■ **DOCUMENT SECTION**
== == ==
Melody brings a world class operational perspective to the board, with
a deep understanding of the factors influencing safe, efficient and
commercially high-performing projects in a global organization.
Brendan Nelson
Independent non-executive director
Tenure
Appointed 8 November 2010
Board and committee activities
Chair of the audit committee; member of the chairman’s and
remuneration committees
Outside interests
• Non-executive director and chairman of the group audit committee
of The Royal Bank of Scotland Group plc
• Member of the Financial Reporting Review Panel
Age 68 Nationality British
BP Annual Report and Form 20-F 2017 65
Corporate governance
Career
Brendan Nelson is a chartered accountant. He was made a partner of
KPMG in 1984. He served as a member of the UK board of KPMG from
2000 to 2006, subsequently being appointed vice chairman until his
retirement in 2010. At KPMG International he held a number of senior
positions including global chairman, banking and global chairman,
financial services.
He served for six years as a member of the Financial Services
Practitioner Panel and in 2013 was the president of the Institute of
Chartered Accountants of Scotland.
Relevant skills and experience
Brendan Nelson has completed a wide variety of audit, regulatory and
due-diligence engagements over the course of his career. He played
a significant role in the development of the profession’s approach to
the audit of banks in the UK, with particular emphasis on establishing
auditing standards. He continues to contribute in his role as a member
of the Financial Reporting Review Panel.
This wide experience makes him ideally suited to chair the audit
committee and to act as its financial expert. He brings related input
from his role as the chair of the audit committee of a major bank. His
specializm in the financial services industry allows him to contribute
insight into the challenges faced by global businesses by regulatory
frameworks.
Brendan led the successful tendering of BP’s audit services and
joined the remuneration committee in 2017.
Paula Rosput Reynolds
Independent non-executive director
Tenure
Appointed 14 May 2015
Board and committee activities
Member of the audit and chairman’s committees
Outside interests
• Non-executive director of BAE Systems Ltd
• Non-executive director of TransCanada Corporation
• Non-executive director of CBRE Group
Age 61 Nationality American
Career
Paula Rosput Reynolds is the former chairman, president and chief
executive officer of Safeco Corporation, a Fortune 500 property and
casualty insurance company that was acquired by Liberty Mutual
Insurance Group in 2008. She also served as vice chair and chief
restructuring officer for American International Group (AIG) for a
period after the US government became the financial sponsor from
2008 to 2009.
Previously Paula was an executive in the energy industry. She was
chairman, president and chief executive officer of AGL Resources Inc.,
an operator of natural gas infrastructure in the US, now a subsidiary of
Southern Company. Prior to this, she led a subsidiary of Duke Energy
Corporation that was a merchant operator of electricity generation.
She commenced her energy career at PG&E Corp.
Paula was awarded the National Association of Corporate Directors
(US) Lifetime Achievement Award in 2014.
Relevant skills and experience
Paula Rosput Reynolds has had a long career leading global companies
in the energy and financial sectors. Her financial background and deep
experience of trading makes her ideally suited to serve on the audit
committee.
== == ==
■ **GIVEN INFORMATION**
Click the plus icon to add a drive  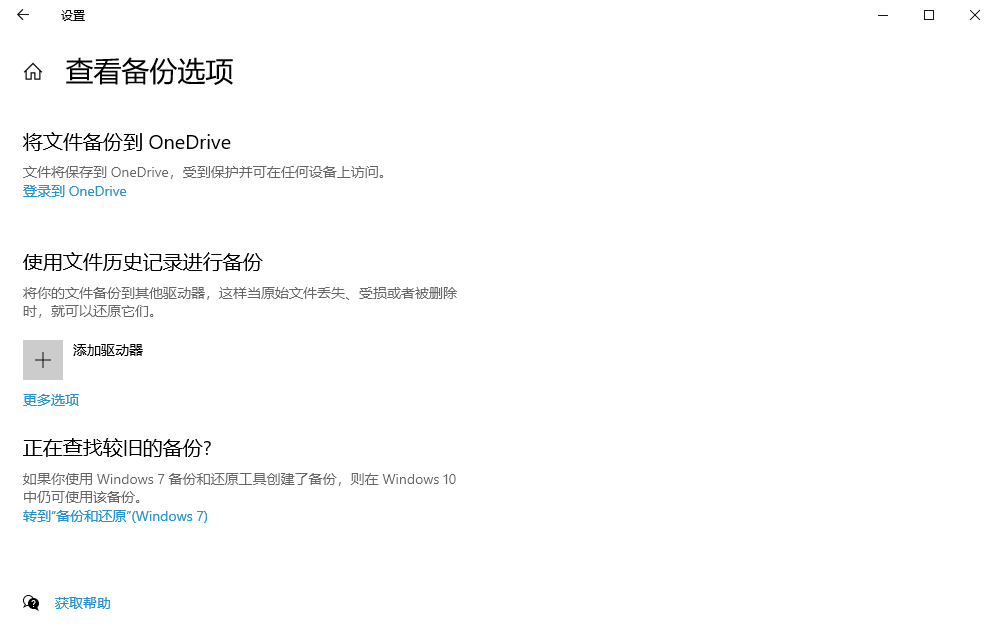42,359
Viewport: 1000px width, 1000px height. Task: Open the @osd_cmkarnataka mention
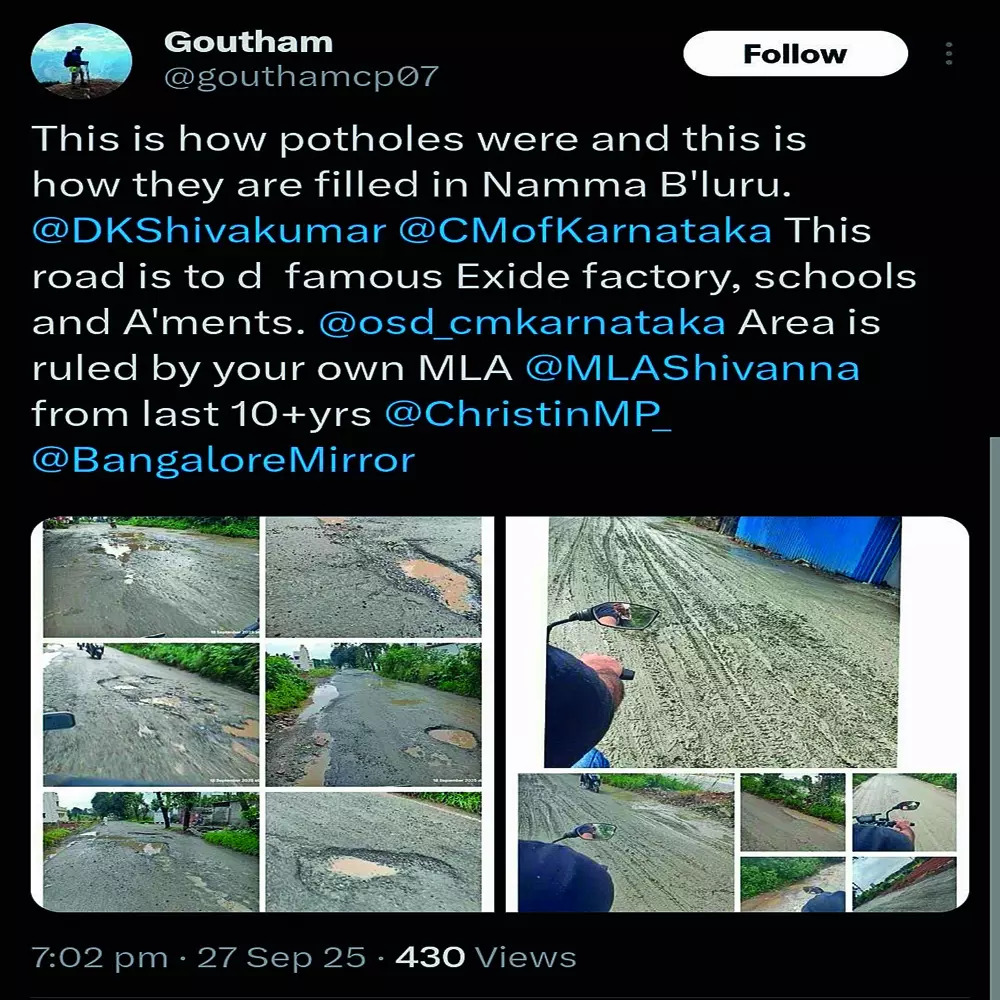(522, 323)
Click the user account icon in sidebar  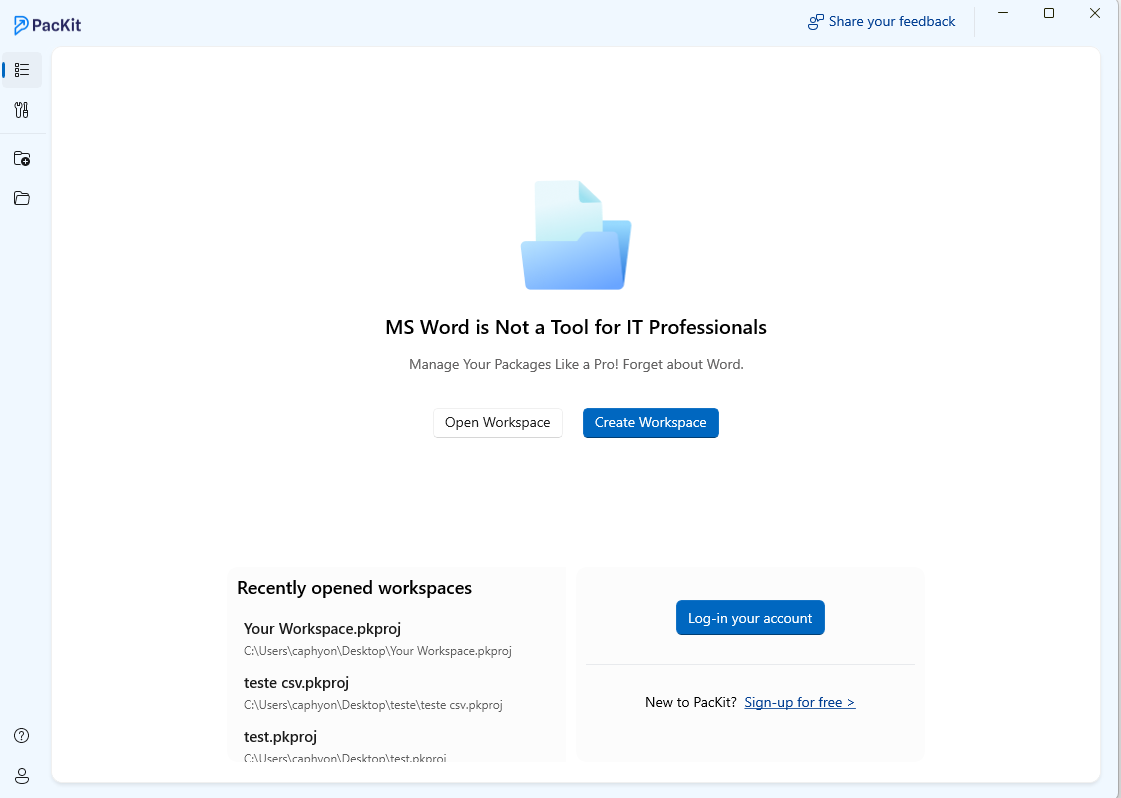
== == ==
■ **REQUEST**
Answer these questions using the director profiles.
1. On what date was Brendan Nelson appointed?
2. In what year was Brendan Nelson president of the Institute of Chartered Accountants of Scotland?
3. Which company acquired Safeco Corporation, and in what year?

■ **EXERCISE ANSWER**
1. 8 November 2010
2. 2013
3. Liberty Mutual Insurance Group, in 2008